Alexa: “If I dig your energy, I dig you.”
“I’ve found that being pansexual is extremely empowering as a woman. I don’t feel defined by the ridiculous gender roles of our society,” says Alexa, a 25-year-old who discovered her pansexual identity post-college, when she first fell in love with another woman. “I wouldn’t go so far [as] to say I’m gender-blind, but I work off energy. If I dig your energy, I dig you.”
Danielle: “I never want to alienate anyone in my sexual expression.”
Danielle, a 28-year-old who came from a conservative Caribbean culture, discovered her pansexuality after first thinking she was bisexual. She took a course in queer studies, and assessed her sexuality. “To me, pansexuality feels the most organic way to exist in this world,” she explains. “It’s all about energy and who you’re attracted to, and to shut yourself off because you are predisposed to thinking you’re not attracted to men or whatever, can prematurely shut you down from a connection that you might be able to have. I tend to be attracted to people who hold a little masculine and a little feminine energy.”
HB: “My sexual attraction is not based on gender assignment or gender expression.”

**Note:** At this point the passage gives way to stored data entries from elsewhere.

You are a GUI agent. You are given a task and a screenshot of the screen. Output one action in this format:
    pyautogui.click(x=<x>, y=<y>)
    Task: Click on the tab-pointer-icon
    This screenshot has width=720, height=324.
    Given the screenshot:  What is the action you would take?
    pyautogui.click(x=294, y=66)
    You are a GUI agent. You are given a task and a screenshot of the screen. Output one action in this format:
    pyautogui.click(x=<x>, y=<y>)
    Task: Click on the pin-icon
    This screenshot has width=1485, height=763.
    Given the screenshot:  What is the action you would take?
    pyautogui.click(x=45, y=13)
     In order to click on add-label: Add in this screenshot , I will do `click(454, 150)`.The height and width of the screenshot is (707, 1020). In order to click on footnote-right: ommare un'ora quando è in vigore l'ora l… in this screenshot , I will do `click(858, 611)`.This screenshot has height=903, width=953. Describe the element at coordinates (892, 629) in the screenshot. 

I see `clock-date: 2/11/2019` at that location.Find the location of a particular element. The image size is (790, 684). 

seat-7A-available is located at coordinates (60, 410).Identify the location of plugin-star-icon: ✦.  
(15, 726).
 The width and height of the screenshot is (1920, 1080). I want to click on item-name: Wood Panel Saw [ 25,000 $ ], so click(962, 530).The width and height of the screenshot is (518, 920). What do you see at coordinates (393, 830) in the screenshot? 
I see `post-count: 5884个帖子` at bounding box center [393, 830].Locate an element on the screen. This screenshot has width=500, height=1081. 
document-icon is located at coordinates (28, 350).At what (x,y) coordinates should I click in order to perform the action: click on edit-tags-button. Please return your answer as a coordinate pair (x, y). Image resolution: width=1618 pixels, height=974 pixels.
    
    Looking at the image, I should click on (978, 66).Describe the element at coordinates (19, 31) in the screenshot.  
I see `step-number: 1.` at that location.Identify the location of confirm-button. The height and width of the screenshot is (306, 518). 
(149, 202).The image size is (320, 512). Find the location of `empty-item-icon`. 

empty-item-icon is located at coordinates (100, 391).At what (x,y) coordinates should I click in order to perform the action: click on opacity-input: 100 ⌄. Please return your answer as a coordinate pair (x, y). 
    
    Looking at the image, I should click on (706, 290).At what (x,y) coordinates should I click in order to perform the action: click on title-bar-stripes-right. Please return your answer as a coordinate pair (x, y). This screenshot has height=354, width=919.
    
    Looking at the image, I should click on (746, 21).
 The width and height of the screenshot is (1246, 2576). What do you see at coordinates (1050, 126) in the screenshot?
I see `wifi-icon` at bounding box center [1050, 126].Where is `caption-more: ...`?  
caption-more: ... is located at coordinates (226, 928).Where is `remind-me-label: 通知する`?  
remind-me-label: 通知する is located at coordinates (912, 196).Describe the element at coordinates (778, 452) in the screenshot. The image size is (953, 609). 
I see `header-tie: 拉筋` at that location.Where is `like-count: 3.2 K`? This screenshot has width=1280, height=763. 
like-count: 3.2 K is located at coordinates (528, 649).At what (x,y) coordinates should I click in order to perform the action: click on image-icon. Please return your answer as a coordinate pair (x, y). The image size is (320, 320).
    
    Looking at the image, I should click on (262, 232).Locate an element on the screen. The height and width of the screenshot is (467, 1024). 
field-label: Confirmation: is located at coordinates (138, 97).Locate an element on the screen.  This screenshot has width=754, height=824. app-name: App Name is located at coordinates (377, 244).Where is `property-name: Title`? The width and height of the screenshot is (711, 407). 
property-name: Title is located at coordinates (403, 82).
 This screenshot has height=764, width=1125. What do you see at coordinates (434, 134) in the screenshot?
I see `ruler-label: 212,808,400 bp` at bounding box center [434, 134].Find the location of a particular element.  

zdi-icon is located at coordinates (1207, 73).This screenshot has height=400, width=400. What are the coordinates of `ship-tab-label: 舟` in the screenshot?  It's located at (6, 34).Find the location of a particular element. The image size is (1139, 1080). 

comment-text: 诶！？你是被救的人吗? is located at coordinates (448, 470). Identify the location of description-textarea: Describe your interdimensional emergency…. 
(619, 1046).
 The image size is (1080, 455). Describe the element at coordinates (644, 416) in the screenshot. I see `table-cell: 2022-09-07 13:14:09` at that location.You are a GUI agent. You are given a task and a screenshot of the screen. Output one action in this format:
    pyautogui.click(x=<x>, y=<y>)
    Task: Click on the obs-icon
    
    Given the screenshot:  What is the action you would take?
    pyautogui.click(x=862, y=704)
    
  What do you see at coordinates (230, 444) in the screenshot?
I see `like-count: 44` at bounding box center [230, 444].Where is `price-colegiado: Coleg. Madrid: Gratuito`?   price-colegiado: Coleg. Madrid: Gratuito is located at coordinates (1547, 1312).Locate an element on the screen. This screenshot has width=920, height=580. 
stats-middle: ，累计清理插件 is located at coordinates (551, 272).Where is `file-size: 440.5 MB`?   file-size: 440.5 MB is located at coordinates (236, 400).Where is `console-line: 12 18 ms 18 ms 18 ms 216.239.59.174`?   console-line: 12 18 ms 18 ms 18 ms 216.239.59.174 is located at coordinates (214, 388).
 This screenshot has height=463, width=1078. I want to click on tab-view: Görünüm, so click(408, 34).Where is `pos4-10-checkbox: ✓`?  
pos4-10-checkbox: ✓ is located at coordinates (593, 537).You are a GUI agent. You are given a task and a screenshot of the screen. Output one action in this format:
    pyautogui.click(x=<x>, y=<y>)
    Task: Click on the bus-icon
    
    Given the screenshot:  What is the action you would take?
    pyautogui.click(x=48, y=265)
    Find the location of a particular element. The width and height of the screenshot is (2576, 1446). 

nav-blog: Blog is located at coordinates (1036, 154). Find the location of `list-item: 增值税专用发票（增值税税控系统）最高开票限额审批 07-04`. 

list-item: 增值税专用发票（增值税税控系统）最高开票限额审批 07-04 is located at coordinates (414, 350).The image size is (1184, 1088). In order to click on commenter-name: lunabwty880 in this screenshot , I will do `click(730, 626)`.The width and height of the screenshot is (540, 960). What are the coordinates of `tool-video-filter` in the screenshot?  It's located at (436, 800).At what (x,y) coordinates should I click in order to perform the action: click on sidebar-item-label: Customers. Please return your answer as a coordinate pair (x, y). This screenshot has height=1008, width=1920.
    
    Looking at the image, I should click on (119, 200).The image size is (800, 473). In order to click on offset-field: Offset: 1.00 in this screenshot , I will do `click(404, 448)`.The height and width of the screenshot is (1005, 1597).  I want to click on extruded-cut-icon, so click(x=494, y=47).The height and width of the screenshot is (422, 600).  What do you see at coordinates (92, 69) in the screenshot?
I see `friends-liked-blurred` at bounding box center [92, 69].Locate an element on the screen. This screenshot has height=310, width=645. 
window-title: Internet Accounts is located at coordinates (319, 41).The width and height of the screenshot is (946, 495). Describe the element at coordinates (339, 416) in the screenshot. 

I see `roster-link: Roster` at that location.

“I knew since I was a kid that I liked both women and men. Joan Jett made me feel funny in the same way as Bruce Springsteen,” says HB, a full-time student who identifies as pansexual. “I had identified as bisexual for most of my life, but as an adult, I heard the term pansexual and I realized it was a more accurate description of the way I felt. I’d say the best definition would be that my sexual attraction is not based on gender assignment or gender expression. I am attracted to men and women as well as nonbinary people who don’t identify as either. I am attracted to certain personality types and physical features, just like anyone else.”
What are some misconceptions about pansexuality?
Personal definitions on pansexuality differ, but the overarching theme is that gender does not limit attraction. This often leads to the misconception that pan people are hypersexual. Just like not all straight women want to hook up with every straight guy they see, not all pan people are attracted to every person they see.
It’s a ridiculous assumption, but Alexa says some people still have trouble taking her sexuality seriously. “It certainly makes the dating pool more like a dating lake,” she says. “But I have found that many hetero men and homosexual women have trouble seeing a long-term future with me and think I’m just ‘in a phase.’”
HB agrees, saying the biggest misconception about pansexuality is “that we are trying to have sex with anyone and everyone. [Again], I am attracted to certain personality types and physical features, just like anyone else.”
“It’s not like I have this crazy sex drive and I need more people to satisfy it, and that’s why I’m pansexual,” says Danielle. “It’s that I’m open to everyone and their amazing energy; but whether it meets up with mine is a totally different thing. It’s a hard thing for people to wrap their heads around when they are already carrying their own weird insecurities and biases about how people should identify.”